A lot of the pressure lies on healthcare IT to work more closely with their device vendors and manufacturers, along with other peers in the field, to stay on top of the latest threats and security best practices. An overall lack of awareness could leave providers noncompliant with basic industry standards, while non-secure devices could lose their validation from the Food and Drug Administration.
Making healthcare networks more manageable, however, is the best way to give IT a leg up in controlling not just how secure devices are, but how effective they are in helping patients lead a healthy life. Healthcare IT needs solutions that give them insight into the entirety of all network activity so that they can enforce even basic security policies, and across device types and platforms.
Important protective measures for IoT devices include:
- Restricting access in and out of the network—to the Internet—on devices and systems that handle sensitive information and operations.
- Only allowing required processes to run on these sensitive devices and systems, restricting nonessential applications or activities from being used.
- Monitoring unusual traffic, especially activity coming from non-standard or unfamiliar ports via exhaustive SSL decryption.
- Keeping an eye on all outgoing data and being ready to block unknown IP addresses automatically.
- Having a complete view of the provider’s network footprint and all the individuals using it, referencing active databases to ensure only approved devices and personnel are using network resources and only approved traffic crosses over to the Internet.
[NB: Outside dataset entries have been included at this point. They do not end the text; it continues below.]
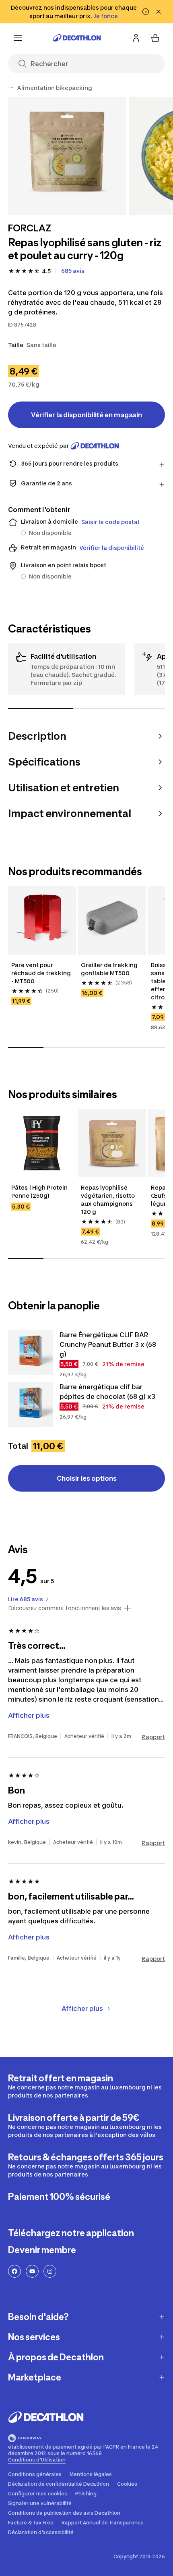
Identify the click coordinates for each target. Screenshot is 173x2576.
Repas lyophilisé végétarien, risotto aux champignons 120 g (108, 1199)
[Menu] (17, 38)
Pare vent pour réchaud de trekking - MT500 (41, 972)
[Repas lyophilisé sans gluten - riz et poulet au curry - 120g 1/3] (67, 156)
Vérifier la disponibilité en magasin (86, 415)
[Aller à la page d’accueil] (77, 38)
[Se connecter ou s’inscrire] (136, 38)
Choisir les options (87, 1478)
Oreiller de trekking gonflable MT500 (110, 968)
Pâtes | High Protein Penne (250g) (40, 1191)
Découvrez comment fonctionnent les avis (64, 1608)
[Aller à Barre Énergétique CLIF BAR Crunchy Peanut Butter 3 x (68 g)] (30, 1352)
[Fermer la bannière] (158, 11)
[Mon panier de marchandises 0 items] (155, 38)
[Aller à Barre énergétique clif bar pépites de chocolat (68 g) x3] (30, 1404)
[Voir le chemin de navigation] (11, 88)
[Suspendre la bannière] (145, 11)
Rather than taking a compensating approach to device security that requires cumulative hardware, healthcare needs to seek solutions that simplify the network architecture to effectively monitor for anomalous traffic and potential threats. In doing so, IT will be better equipped to handle the inevitable deluge of new devices entering the realm of healthcare in the years to come.
The cyber threat landscape is only poised to grow more voracious over the course of 2018, and the healthcare industry needs to beef up their defenses in kind if digital transformation in this sector is going to deliver the healthy future for humanity that it promises.